◆ **EXERCISE REQUIREMENTS**
Below are some records. Return exactly their lines from the one containing "The image size is (991, 470)." through the one containing "Task: Go to Home in the sidebar", and drop the pictures.

◆ **RECORDED DATA**

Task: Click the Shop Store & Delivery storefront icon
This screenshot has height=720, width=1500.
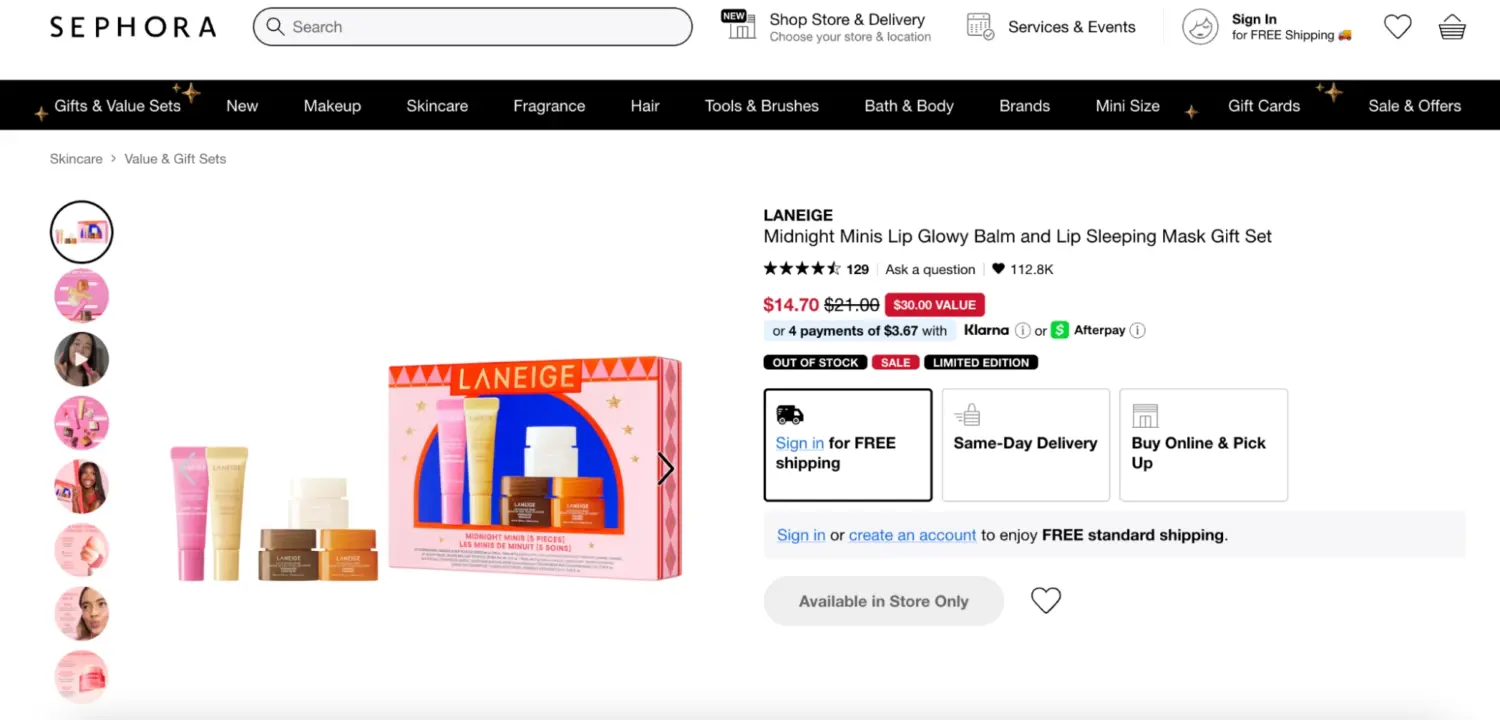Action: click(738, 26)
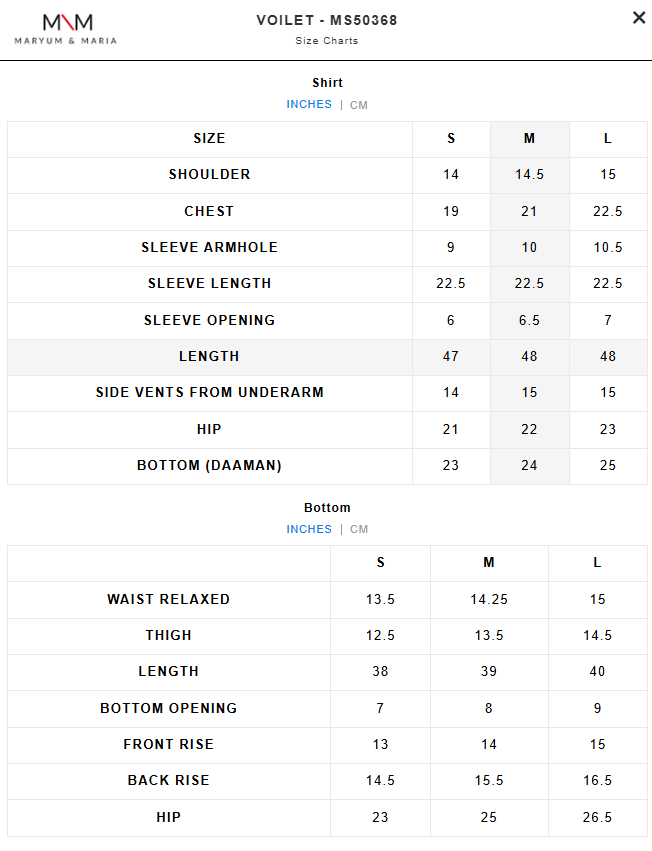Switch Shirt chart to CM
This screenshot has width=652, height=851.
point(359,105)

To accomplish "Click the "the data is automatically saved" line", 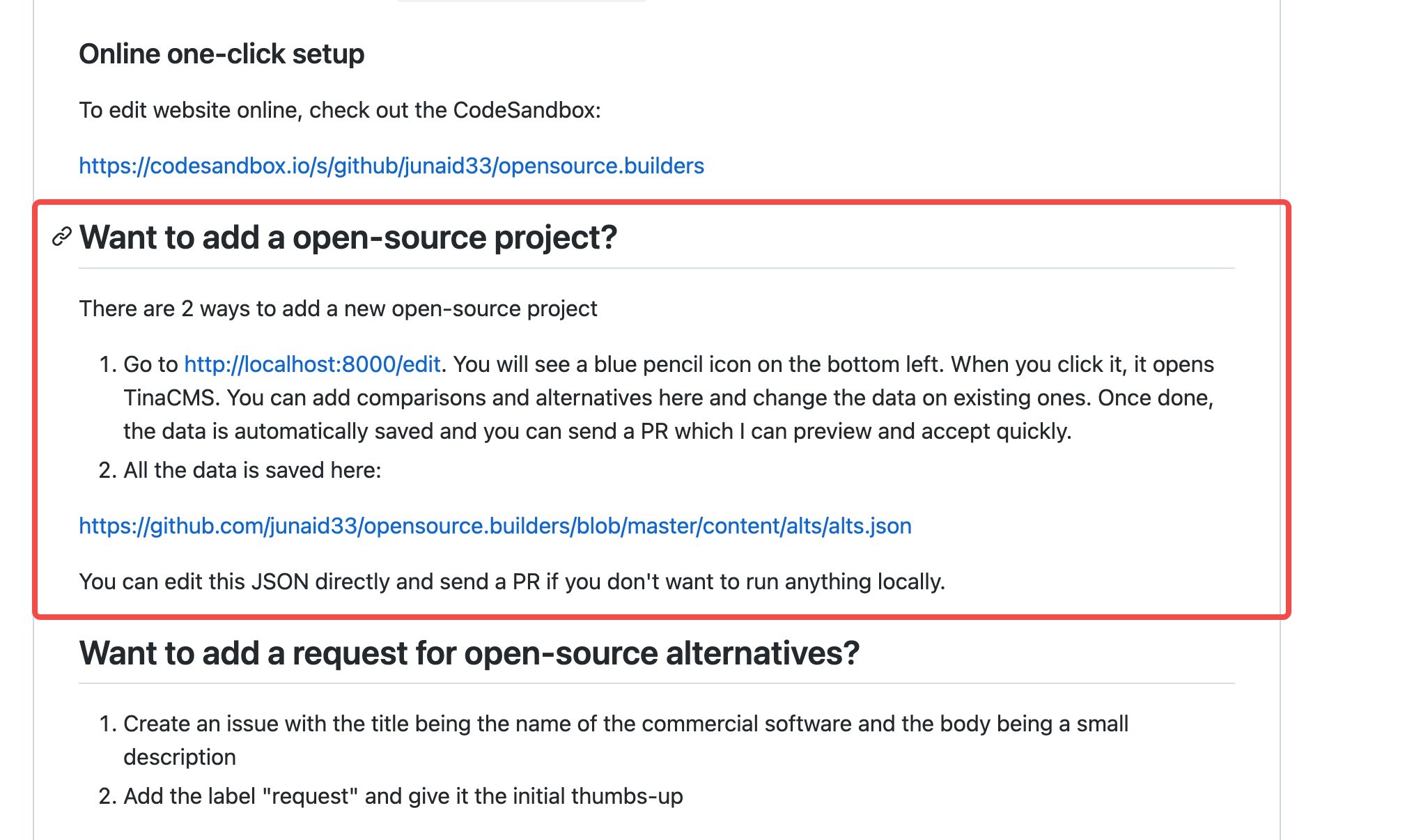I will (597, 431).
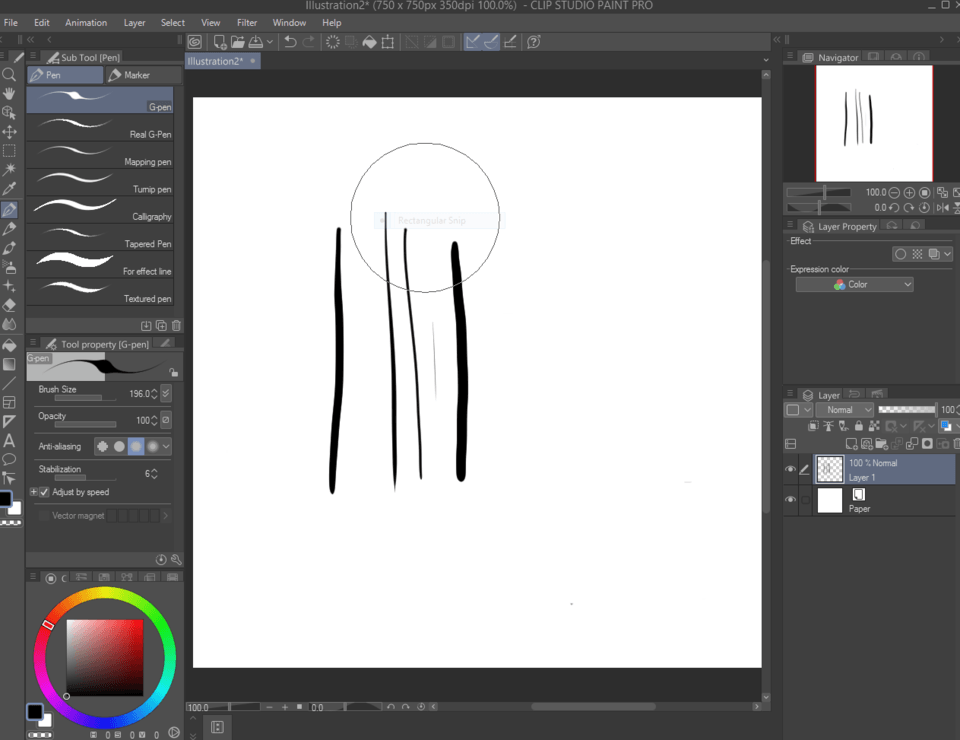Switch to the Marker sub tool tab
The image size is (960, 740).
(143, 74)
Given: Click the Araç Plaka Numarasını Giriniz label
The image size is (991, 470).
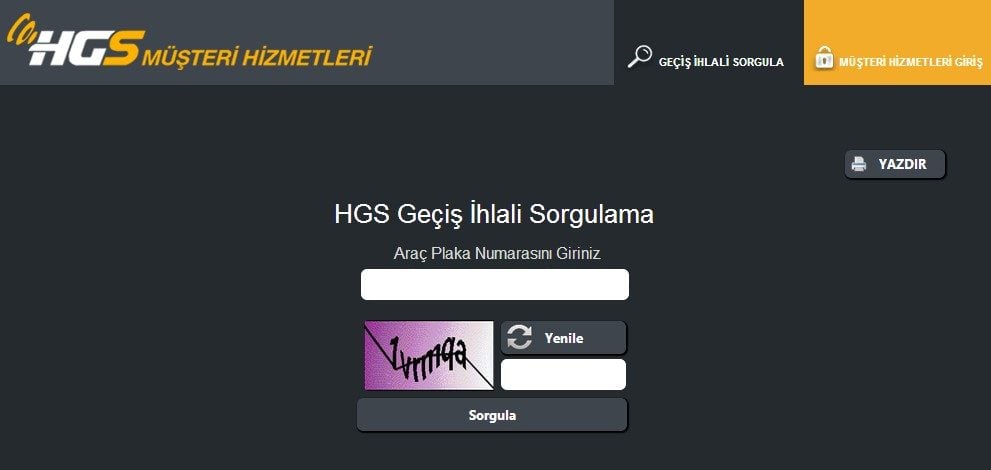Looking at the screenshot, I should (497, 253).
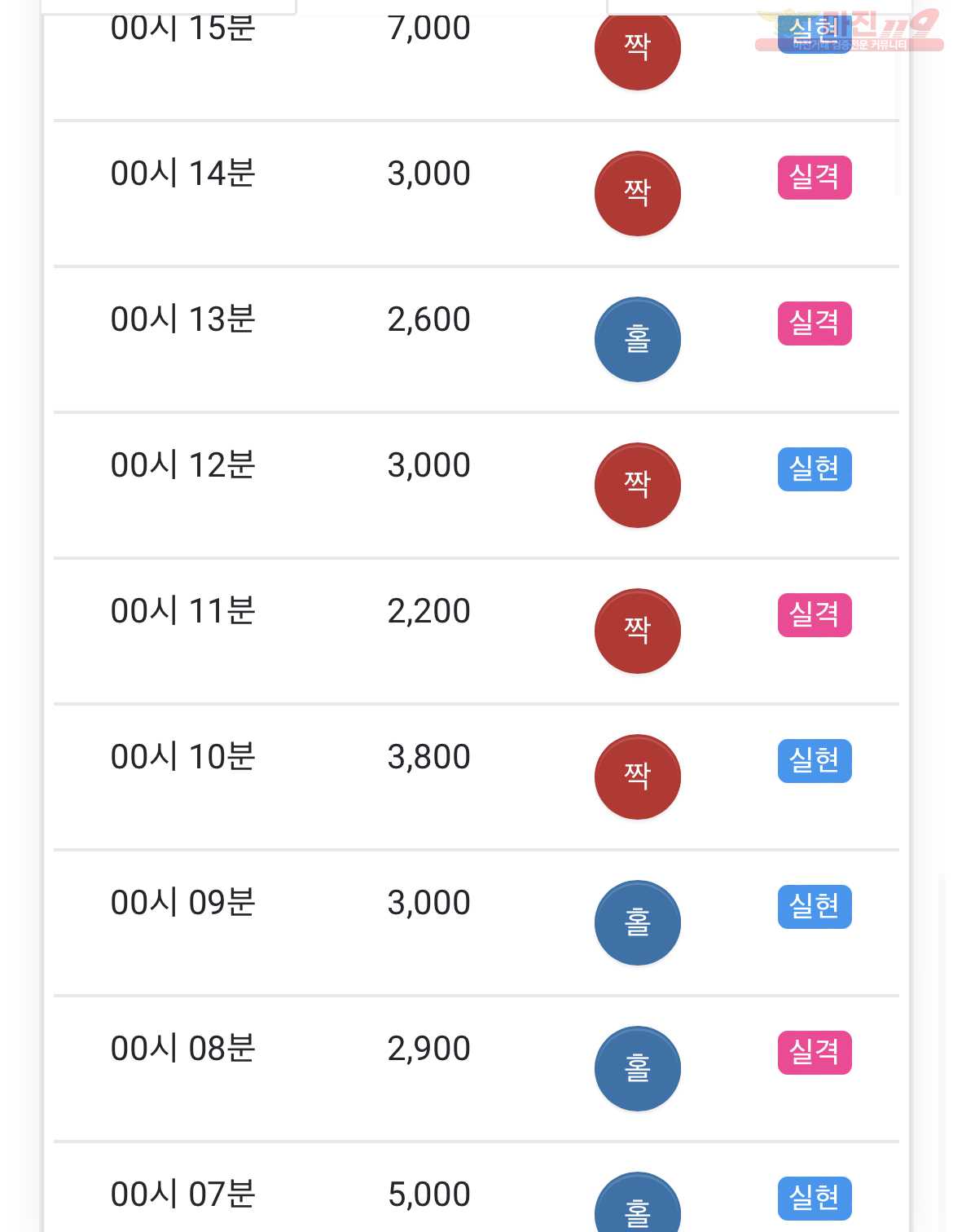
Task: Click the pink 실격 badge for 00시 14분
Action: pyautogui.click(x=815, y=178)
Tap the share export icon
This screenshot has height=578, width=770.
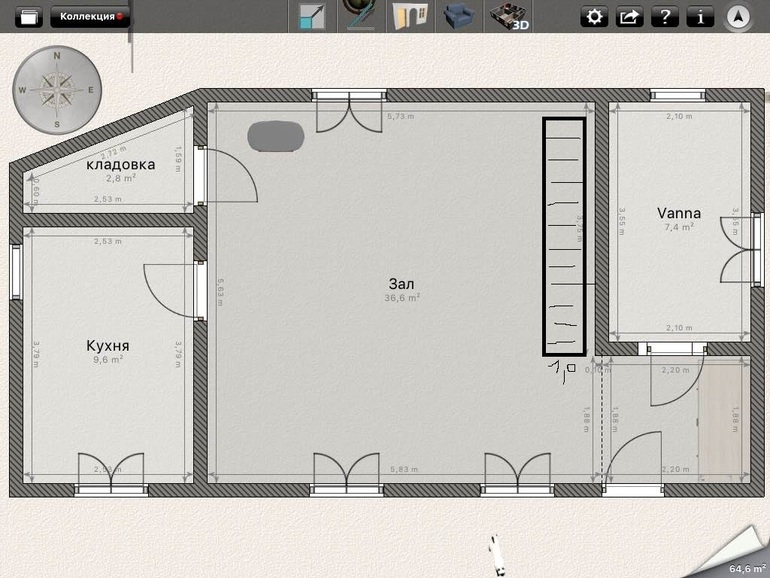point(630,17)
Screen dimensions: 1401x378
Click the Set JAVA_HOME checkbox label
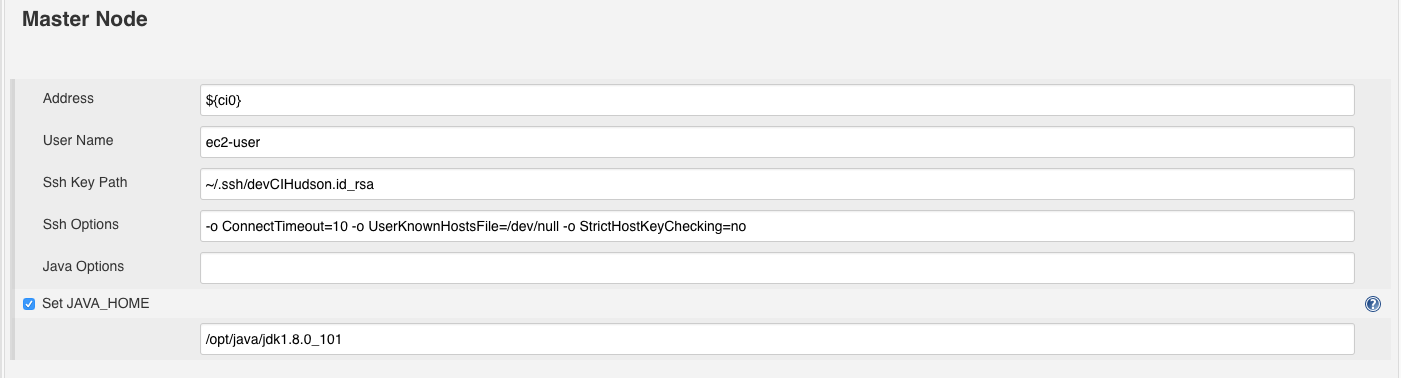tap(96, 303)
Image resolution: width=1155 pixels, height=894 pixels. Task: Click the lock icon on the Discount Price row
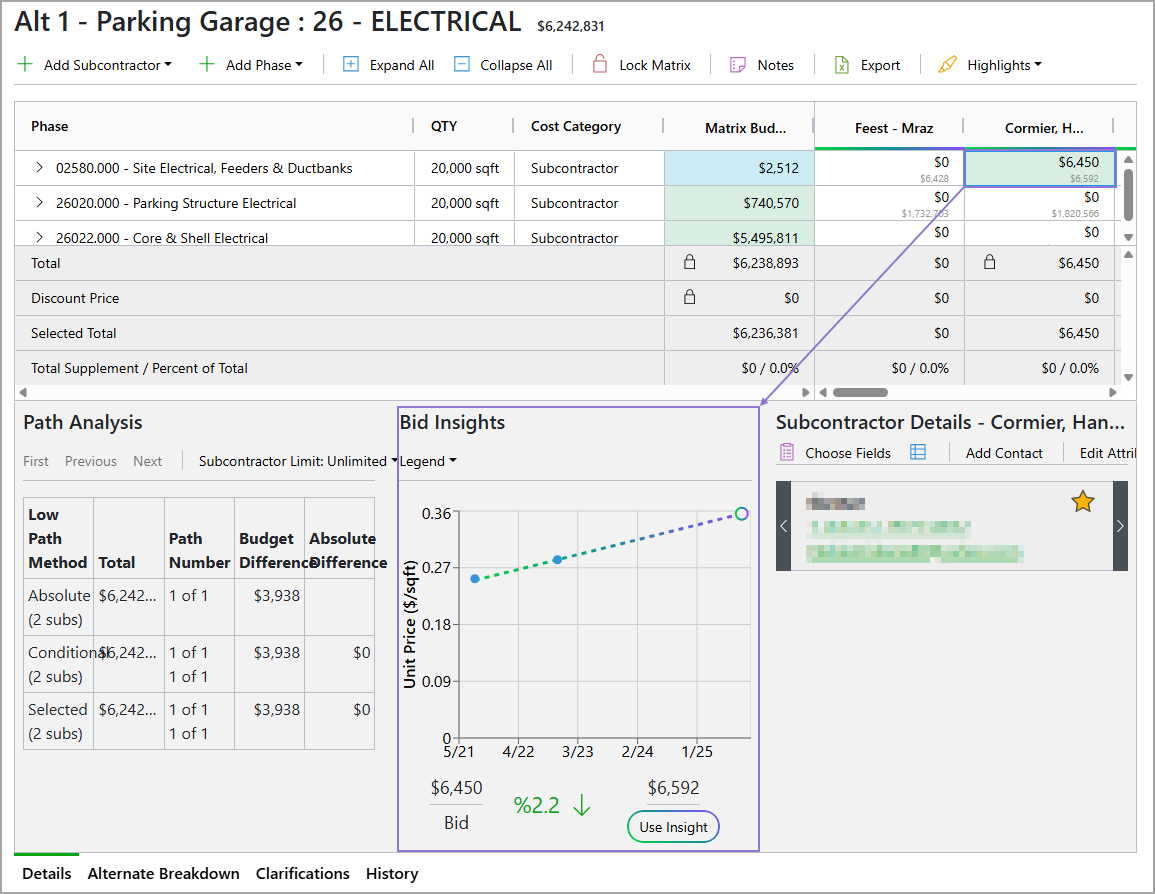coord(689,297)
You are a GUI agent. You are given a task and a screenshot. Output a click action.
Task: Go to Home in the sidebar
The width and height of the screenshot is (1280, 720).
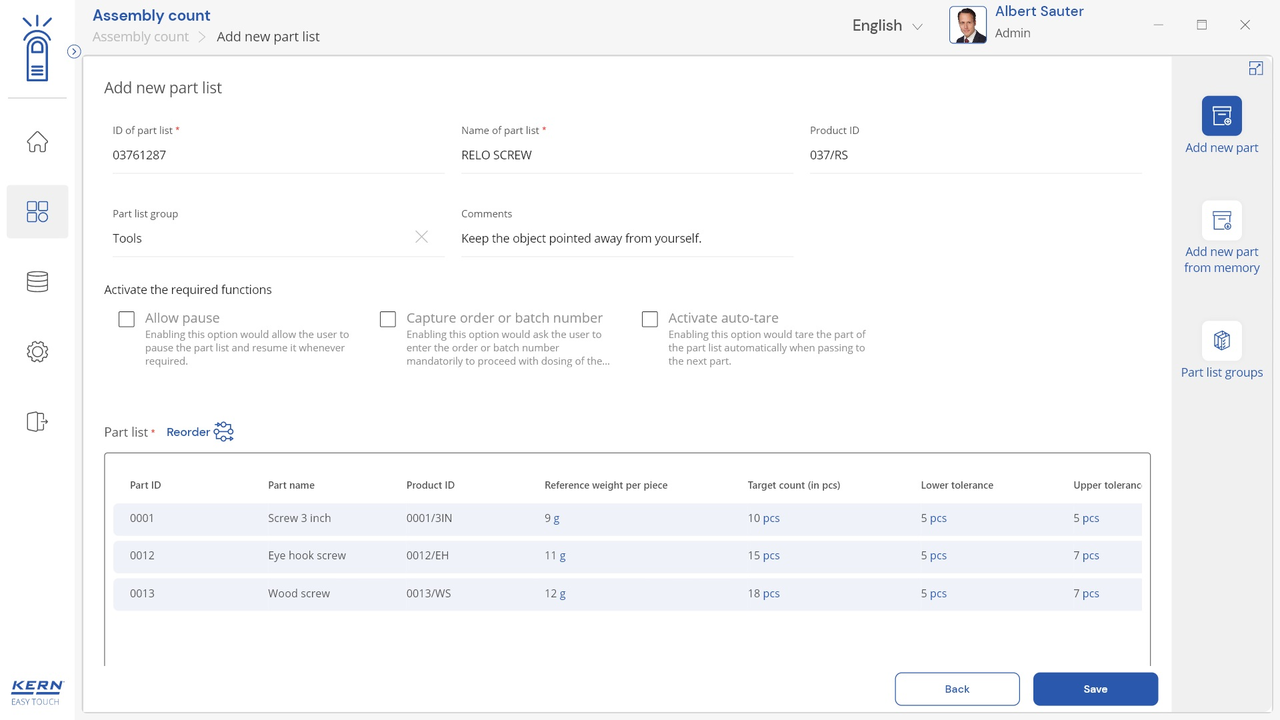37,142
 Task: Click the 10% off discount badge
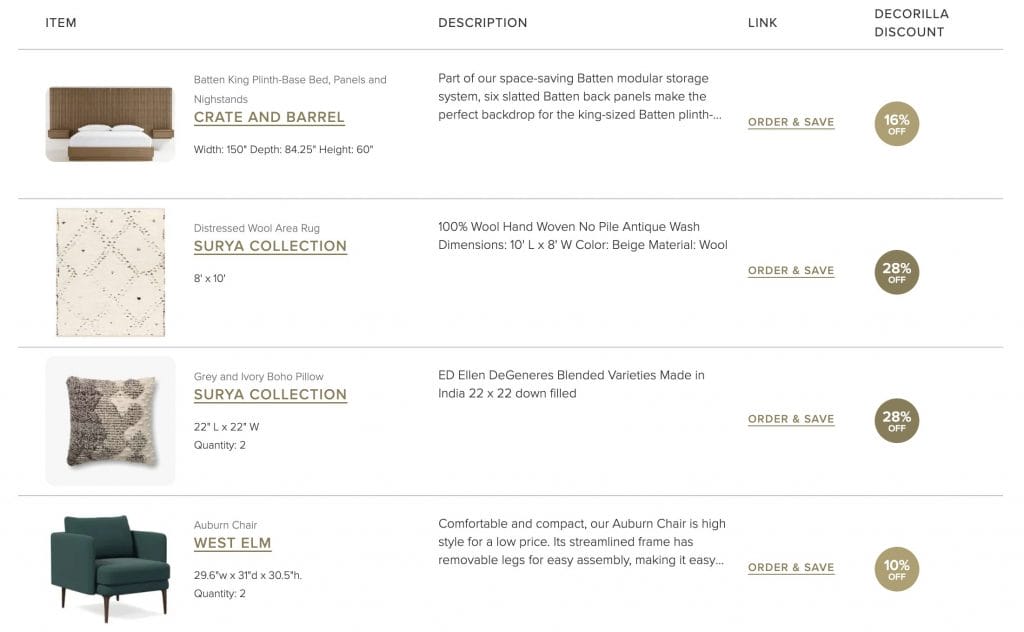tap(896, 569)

◆ **EXERCISE RESULT**
The image size is (991, 470).
Looking at the screenshot, I should (497, 253).
Task: Click the pink 실격 badge for 00시 14분
Action: pyautogui.click(x=815, y=178)
Tap the share export icon
This screenshot has height=578, width=770.
point(630,17)
Screen dimensions: 1401x378
Click the Set JAVA_HOME checkbox label
tap(96, 303)
Image resolution: width=1155 pixels, height=894 pixels. Task: Click the lock icon on the Discount Price row
coord(689,297)
You are a GUI agent. You are given a task and a screenshot. Output a click action.
Task: Go to Home in the sidebar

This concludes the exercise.